Unlike the last three years when my brother cooked, this year Mom took back hosting duties. Earlier this year, she’d decided to have a “dumpster party”, where the family would come help her clean out her garage and basement. Originally, she was going to have this in early fall so we’d have a chance of the weather being neither too hot nor too cold, but she kept moving the date out and finally decided to have it over Thanksgiving when Mr. Karen and I would be coming anyway. I wasn’t convinced it would actually happen until we drove up and saw the dumpster in her driveway.

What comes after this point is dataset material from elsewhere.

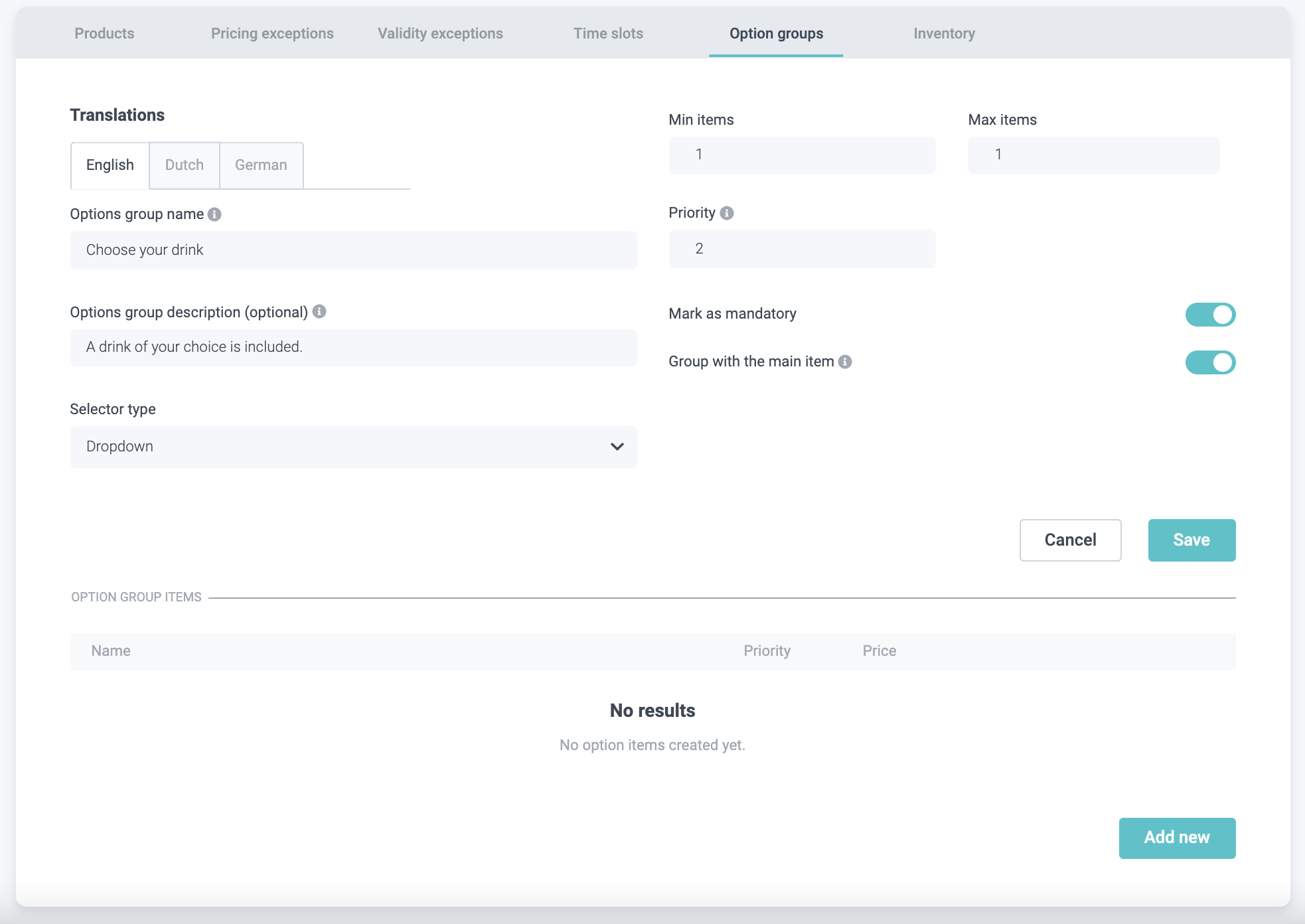Click the Priority info icon
Viewport: 1305px width, 924px height.
point(727,213)
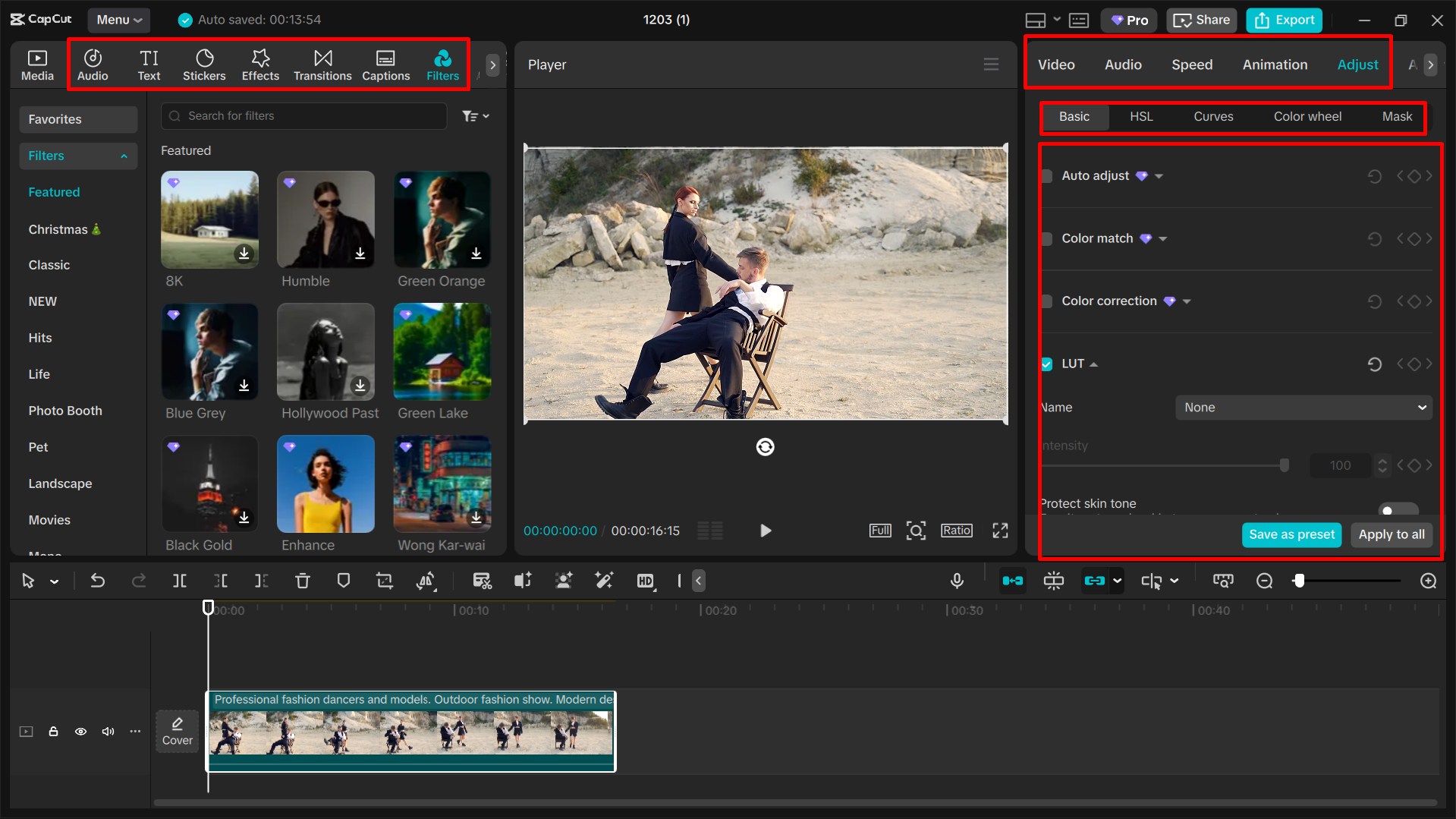Open the LUT Name dropdown showing None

By the time we got there, my brother and his wife had already made a dent in the stuff in the garage. I started with the boxes of stuff that got packed up when someone else moved into what was my bedroom after I moved out on my own after college. Yes, that was a long time ago, and I really should have gotten around to sorting it out long before now, but if you ever saw my mom’s house (or my dad’s before he died), you’d know that dealing with stuff is not exactly my family’s strong suit. But now the time had come and I went through the boxes my mom had grouped together for me in the front hall closet. The first three I grabbed turned out to be empty. I’m not sure if they had things in them at some point; if they did, I sure don’t know what those things were. When I got to boxes that did have stuff in them, I ended up getting rid of most of it. I do not need the programs from all the band concerts I was ever in or the buttons with the mascot of my junior high school on them (or the ones from high school, which I gave to my niece, who’s now on the pom pon squad at that same school and can wear them to basketball games as a conversation piece). I did save some things, of course, like the sake set my dad brought back from Japan. I also found the row counter that I searched my own basement for when I started knitting again; I kept that even though I’ve now bought a new one.

We all took a break to eat Thanksgiving dinner, served buffet style on paper plates (but they were Chinet, the king of paper plates) so we could get back to work more quickly. There was plenty to do, that’s for sure. We all kept at the sorting and trashing until it was too dark and cold and late on Thursday, then got back to it on Friday morning. We did manage to get a lot of stuff cleared out, but not surprisingly there were a few disagreements along the way after my brother and I got through our own stuff and started on the general junk. My mom had told me that if two people agreed something should be thrown out, it could go in the trash, but more than once she had us take something out of the dumpster even though three or four of us thought it should go. She was also much more likely to want to put things in the donation pile, stuff the rest of us didn’t think should be inflicted on anyone even if they were going to get it for free. We made some interesting discoveries along the way–important legal papers in both the garage and the basement (and not in the desks or filing cabinets in those places, either), an old Coke machine with miniature picket fence sections inside instead of bottles of pop, my wedding dress in a pile of miscellaneous junk in the basement. By the time Mr. Karen and Mom and I left to have dinner Friday night at the restaurant my niece works at, the dumpster was full. Unfortunately, neither the basement and garage were close to empty, but at least there was 40 cu. yards less stuff in them when we started.

Now that I’m home, I’ve got to get after my own basement, but there’s always something else to do that’s more important or more fun. Maybe some behavior modification is in order, except first I need to figure out some rewards that are neither food nor stuff but which still motivate me.